The interface to the functional-level processor from Verilog is contained in fl/fl_vtrace.v, which exposes functions declared in fl/fl_vtrace.h and defined in fl/fl_vtrace.cpp. These include:

  • fl_reset() resets the processor state

  • fl_init( addr, data ) initializes the processor’s memory at the address addr with data (both 32 bits)

  • fl_trace( *trace ) steps the processor one execution cycle, producing a FLTrace that shows what happened. From Verilog, this looks like a function output (i.e. pass in the signal that you want to modify), with the corresponding C++ acting on a pointer

  • fl_trace_str( trace ) produces the string representation of a trace

For testing RTL processors, fl_reset is used at the beginning of each test case (when the RTL processor is reset). Additionally, when the processor’s memory is initialized in a test case, we also initialize the functional-level memory with fl_init (note that the asm function in test harnesses initializes both the RTL and FL memory the same). fl_trace is used when testing the FL processor in directed testing (to ensure the expected result), but also to generate the expected result for golden-reference testing. Finally, fl_trace_str is used to generate an execution trace for the FL processor.

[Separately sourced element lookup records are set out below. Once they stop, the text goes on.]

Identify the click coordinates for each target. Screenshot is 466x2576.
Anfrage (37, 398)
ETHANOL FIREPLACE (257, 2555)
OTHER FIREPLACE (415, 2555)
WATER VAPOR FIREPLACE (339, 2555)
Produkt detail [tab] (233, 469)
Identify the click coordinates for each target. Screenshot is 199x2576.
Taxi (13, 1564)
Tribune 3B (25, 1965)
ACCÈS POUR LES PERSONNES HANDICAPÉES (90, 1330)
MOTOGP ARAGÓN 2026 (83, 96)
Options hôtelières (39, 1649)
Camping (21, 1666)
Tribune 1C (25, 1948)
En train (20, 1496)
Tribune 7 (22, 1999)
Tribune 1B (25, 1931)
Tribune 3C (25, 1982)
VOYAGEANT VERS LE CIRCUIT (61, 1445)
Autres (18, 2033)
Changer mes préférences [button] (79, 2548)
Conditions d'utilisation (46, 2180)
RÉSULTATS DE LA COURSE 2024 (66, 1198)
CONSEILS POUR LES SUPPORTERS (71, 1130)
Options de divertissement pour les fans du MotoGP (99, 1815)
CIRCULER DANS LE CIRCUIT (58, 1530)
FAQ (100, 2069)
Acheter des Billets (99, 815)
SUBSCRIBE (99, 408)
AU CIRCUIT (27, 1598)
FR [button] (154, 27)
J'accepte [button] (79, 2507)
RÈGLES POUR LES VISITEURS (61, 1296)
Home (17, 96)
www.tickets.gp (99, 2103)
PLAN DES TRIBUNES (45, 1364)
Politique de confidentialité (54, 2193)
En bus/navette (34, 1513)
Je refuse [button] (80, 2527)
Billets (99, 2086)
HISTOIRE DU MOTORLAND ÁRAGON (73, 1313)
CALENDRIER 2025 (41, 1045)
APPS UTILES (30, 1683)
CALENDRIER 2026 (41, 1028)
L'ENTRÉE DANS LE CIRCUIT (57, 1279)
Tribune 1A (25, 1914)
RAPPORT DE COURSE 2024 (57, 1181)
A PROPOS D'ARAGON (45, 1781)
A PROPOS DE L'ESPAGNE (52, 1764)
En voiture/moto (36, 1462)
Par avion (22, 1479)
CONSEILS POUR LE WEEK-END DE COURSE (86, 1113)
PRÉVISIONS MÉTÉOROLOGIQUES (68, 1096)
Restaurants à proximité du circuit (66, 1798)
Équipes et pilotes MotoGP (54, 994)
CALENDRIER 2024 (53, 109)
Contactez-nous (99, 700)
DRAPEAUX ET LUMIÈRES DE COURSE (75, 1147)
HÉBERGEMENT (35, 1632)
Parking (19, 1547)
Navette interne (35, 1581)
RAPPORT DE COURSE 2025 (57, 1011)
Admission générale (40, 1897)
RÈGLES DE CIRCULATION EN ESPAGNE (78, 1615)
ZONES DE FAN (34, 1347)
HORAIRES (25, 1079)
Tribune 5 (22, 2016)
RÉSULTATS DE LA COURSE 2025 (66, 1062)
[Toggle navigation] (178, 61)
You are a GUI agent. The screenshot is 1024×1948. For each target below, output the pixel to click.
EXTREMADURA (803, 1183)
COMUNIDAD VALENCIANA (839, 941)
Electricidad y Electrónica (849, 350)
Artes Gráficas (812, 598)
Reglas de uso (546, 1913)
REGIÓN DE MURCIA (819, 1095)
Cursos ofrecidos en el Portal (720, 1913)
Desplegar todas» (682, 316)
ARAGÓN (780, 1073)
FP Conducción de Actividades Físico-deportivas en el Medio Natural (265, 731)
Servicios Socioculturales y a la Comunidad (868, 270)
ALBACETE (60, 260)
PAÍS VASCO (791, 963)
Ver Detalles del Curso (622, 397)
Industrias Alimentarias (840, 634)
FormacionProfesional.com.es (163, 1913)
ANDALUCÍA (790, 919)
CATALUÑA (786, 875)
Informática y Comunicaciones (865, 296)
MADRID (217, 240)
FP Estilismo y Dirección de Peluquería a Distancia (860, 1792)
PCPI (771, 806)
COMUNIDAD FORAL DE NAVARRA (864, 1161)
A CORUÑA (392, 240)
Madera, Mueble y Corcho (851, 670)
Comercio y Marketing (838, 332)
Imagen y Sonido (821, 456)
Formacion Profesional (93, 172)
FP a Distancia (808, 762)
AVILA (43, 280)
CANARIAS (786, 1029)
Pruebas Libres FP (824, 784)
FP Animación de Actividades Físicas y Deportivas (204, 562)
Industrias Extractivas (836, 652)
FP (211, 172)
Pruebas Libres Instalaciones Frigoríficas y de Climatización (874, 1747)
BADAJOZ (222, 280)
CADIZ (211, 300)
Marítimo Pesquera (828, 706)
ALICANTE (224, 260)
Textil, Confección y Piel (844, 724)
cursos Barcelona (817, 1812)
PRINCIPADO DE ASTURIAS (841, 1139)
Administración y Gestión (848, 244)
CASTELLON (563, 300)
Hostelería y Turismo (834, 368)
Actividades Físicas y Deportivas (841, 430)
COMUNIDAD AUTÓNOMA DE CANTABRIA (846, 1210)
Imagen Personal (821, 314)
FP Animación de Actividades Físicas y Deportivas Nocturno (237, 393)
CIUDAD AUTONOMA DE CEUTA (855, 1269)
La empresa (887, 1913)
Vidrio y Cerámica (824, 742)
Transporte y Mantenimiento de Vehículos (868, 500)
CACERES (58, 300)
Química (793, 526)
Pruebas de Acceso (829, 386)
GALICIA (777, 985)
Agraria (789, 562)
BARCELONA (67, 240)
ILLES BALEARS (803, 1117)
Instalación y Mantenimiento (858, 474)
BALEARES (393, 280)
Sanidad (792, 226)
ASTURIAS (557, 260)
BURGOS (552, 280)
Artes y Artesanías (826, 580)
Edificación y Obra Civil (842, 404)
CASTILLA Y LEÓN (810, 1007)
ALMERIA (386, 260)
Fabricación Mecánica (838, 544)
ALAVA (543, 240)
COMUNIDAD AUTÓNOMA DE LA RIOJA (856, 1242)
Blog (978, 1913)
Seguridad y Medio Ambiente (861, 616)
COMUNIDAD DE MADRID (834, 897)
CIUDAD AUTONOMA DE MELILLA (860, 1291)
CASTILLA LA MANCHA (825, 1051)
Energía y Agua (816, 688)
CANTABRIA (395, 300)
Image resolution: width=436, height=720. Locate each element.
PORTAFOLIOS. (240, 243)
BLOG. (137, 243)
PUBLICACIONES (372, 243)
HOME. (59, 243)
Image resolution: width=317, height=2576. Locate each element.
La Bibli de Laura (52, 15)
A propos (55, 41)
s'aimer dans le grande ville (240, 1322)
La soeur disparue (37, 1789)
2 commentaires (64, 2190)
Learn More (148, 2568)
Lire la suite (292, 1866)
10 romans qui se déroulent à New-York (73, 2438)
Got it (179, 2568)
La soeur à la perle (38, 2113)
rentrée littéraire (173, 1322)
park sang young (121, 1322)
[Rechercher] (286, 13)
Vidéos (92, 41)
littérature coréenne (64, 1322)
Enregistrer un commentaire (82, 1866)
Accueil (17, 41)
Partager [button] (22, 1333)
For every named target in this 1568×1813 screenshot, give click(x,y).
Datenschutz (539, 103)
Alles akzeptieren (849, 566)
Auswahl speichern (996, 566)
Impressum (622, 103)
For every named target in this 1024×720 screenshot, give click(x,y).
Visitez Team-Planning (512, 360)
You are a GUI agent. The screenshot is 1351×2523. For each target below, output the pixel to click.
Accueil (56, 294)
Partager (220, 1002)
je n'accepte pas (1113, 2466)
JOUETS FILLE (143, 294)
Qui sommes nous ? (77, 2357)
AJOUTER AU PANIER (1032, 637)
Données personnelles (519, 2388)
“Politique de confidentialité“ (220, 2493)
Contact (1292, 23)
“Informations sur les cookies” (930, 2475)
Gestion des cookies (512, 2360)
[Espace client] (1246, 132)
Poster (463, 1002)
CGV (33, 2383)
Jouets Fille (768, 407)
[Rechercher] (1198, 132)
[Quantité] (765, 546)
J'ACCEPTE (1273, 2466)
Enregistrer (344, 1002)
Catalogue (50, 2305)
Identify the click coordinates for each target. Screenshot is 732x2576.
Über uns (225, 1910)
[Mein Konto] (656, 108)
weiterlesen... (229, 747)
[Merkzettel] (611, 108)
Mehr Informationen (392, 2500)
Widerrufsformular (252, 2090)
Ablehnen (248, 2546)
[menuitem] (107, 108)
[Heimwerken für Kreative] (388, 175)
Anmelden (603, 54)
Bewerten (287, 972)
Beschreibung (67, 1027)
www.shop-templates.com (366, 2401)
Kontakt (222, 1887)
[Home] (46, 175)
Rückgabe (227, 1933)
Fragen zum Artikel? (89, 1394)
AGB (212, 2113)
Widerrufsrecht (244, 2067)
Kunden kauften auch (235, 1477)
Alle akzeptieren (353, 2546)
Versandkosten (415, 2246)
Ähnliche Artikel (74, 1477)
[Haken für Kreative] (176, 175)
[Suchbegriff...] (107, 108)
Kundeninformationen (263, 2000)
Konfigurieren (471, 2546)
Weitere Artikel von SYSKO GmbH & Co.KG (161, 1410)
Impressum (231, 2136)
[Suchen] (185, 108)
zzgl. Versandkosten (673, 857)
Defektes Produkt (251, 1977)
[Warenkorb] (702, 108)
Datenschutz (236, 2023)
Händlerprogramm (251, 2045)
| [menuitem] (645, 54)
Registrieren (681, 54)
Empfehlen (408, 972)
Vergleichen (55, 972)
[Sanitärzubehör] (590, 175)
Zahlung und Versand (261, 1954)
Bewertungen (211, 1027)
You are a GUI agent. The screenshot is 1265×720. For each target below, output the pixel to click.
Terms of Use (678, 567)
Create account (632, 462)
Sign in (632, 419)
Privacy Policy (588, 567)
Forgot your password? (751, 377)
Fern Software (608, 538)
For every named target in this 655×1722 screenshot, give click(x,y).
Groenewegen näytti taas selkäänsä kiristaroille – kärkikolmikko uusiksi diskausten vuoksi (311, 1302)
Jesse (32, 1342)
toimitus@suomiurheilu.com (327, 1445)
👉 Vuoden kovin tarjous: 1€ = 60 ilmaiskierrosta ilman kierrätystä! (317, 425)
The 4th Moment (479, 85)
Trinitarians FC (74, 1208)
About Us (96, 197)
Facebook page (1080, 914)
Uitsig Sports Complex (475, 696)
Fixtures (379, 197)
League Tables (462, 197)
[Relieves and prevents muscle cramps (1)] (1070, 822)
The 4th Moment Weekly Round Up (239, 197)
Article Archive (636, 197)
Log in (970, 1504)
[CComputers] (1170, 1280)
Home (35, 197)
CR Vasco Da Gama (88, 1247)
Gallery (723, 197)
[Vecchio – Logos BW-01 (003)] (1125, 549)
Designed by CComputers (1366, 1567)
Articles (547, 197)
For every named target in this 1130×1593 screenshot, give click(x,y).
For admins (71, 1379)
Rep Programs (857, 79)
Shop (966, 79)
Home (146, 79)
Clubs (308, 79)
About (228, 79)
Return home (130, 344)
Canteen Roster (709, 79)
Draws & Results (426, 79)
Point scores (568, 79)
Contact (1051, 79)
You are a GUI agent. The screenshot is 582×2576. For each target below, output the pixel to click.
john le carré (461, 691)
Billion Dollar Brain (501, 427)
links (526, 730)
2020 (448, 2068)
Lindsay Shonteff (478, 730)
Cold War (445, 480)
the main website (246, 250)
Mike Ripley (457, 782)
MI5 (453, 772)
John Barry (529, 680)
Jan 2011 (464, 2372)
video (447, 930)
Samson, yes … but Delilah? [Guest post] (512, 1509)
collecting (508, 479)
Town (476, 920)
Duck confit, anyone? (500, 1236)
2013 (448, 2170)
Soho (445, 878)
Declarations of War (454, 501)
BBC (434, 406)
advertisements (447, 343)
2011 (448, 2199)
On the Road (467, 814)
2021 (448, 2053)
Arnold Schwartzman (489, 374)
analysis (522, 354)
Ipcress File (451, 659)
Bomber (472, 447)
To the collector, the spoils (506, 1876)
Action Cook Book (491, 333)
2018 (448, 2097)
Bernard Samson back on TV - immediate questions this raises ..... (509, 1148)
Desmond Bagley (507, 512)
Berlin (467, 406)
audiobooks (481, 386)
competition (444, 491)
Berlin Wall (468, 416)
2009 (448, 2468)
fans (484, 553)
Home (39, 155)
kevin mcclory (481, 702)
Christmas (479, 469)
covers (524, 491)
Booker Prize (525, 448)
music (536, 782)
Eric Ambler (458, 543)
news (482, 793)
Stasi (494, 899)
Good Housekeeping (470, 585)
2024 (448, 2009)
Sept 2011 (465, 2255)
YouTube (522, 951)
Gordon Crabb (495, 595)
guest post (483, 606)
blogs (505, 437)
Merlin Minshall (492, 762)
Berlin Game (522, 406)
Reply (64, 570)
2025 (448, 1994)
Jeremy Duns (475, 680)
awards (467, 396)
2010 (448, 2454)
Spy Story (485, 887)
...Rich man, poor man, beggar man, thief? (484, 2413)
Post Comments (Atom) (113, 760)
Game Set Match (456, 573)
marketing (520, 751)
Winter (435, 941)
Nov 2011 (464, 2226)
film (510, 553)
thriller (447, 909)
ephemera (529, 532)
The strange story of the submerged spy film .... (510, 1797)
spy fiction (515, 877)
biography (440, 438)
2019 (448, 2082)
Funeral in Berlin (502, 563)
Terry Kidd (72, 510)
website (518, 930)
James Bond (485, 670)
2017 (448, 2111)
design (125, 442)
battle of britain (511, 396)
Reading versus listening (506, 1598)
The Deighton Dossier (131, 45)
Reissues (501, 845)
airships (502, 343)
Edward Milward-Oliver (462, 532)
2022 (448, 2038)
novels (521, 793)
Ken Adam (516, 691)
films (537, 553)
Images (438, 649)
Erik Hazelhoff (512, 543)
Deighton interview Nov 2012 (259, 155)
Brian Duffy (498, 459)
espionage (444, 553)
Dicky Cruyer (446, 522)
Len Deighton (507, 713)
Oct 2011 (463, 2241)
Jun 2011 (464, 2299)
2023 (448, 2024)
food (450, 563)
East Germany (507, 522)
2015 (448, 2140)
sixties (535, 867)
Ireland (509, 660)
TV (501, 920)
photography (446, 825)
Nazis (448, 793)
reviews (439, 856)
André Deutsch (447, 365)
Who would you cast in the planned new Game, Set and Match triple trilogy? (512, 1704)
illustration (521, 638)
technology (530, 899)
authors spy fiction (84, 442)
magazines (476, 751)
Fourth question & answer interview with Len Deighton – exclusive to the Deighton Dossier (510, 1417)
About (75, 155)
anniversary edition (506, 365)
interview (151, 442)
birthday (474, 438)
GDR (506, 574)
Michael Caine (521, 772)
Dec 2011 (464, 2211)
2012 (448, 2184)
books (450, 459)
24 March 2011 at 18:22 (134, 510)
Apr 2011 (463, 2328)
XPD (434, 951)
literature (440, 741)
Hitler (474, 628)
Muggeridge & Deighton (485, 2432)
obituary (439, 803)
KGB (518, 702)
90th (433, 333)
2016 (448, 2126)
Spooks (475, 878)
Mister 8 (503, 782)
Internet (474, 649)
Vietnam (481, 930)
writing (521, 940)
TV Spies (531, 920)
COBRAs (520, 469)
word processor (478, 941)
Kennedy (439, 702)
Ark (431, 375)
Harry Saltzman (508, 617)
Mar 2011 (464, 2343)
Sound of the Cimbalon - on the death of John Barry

Running Programs on the Processor

To run programs on the functional-level processor, we first need a way to interpret RISCV binary programs. This is done by parse_elf, the name of both a C++ function and the corresponding .h/.cpp files in the fl directory. This function takes in a binary program and a call back function (of the signature callback( addr, data )), and interprets the binary while calling the callback to store data at the addresses specified in the program. By operating on a generic function, this utility can be re-used across a variety of applications, including FL simulations, RTL simulations (see hw/top/sim/utils/load_elf.cpp and its use inside simulators in hw/top/sim), and dumping address-data mappings (see tools/rvelfdump.cpp).

For functional-level simulations, the top-level file is fl/fl_sim.cpp. This instantiates the functional-level processor, loads a binary using parse_elf, and steps the execution of the processor until it fails (usually exiting first with the FLExit peripheral - see Memory-Mapped Peripherals). This enables us to cross-compile programs to RISCV and run them on the standalone fl-sim program, verifying the program’s functionality before running it on an RTL processor.